Karyl Jones (now Rev. Karyl Huntley), a first-year ministerial
student who had shared the pulpit with Rev. Lloyd by adding
her "practical applications" to his talks, took
over the pulpit. At that point, she had only given two full
sermons. Lloyd Strom, President of the Board of Trustees
and a practitioner student (later to become Rev. Lloyd Strom
and another of our future ministers) also proved to be an
inspirational leader whose devotion to the church kept it
afloat.
Karyl described that era: "It was
truly an example of the expansion of Spirit in a way no
one expected. It was a time filled with challenge, excitement
and sadness, a time of growth and empowerment before we
realized that the growth and empowerment were happening."

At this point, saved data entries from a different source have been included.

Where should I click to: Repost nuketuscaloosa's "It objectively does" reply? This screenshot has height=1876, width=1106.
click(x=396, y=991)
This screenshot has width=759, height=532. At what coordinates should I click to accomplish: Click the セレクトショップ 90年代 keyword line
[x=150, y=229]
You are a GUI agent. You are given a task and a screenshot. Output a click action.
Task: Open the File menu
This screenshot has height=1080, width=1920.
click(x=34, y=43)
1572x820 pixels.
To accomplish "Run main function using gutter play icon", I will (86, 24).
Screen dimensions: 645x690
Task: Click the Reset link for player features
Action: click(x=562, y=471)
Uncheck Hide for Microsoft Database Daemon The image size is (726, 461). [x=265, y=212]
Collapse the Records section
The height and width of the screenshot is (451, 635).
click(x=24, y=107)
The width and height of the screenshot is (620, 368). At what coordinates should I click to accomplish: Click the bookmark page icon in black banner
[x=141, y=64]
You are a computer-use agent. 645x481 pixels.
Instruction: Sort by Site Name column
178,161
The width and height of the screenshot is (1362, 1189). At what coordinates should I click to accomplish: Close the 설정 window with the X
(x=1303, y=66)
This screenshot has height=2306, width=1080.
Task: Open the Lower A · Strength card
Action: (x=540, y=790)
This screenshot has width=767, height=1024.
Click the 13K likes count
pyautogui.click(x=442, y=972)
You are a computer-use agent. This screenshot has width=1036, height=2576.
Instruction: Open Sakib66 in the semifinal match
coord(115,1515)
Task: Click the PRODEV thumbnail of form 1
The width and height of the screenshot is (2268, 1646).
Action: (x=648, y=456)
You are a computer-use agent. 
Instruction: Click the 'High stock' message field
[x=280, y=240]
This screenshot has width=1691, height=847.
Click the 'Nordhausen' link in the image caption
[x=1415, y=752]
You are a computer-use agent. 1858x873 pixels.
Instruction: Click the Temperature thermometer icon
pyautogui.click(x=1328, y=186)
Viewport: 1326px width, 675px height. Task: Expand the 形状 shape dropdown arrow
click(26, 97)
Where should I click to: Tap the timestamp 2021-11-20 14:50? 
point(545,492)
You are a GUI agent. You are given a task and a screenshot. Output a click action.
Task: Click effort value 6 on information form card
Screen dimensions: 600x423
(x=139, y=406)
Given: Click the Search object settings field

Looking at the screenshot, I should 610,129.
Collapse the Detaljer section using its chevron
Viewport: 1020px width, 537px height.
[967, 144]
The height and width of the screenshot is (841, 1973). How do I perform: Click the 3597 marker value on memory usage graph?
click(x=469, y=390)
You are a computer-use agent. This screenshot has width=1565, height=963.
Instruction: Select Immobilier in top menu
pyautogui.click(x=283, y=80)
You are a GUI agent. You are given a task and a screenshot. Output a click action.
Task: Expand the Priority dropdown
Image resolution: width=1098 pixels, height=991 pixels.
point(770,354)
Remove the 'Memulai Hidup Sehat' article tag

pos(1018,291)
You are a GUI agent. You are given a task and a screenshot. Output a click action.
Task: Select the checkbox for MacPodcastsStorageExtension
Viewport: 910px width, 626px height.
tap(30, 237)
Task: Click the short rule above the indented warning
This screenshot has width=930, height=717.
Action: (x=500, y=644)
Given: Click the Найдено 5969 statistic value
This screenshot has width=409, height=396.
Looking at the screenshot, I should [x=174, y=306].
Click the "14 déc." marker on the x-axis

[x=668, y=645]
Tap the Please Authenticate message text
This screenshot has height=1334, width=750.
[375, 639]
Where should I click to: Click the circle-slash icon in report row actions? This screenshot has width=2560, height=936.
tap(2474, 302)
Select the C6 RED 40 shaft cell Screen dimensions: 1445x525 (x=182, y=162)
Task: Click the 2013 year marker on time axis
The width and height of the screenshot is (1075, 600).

(In July of 1989, Rev. Karyl started the Spiritual Arts
Church of Religious Science in San Francisco with Gregg
Tallman.)
In March, 1988, on his doctor's advice,
Rev. Lloyd announced to a very sad congregation that he
would not be returning. Rev. Jim Munson of Seattle became
his successor in June, 1988. His legacy was to enlist more
ownership from the congregation. Within a few months, a
strong core of congregants were involved in a long-range
planning process. A year after he arrived, Rev. Jim had
the opportunity to follow a lifelong dream to work with
his friend, Rev. Fred Vogt, at the Mile Hi Church of Religious
Science in Denver, then the largest church in the movement.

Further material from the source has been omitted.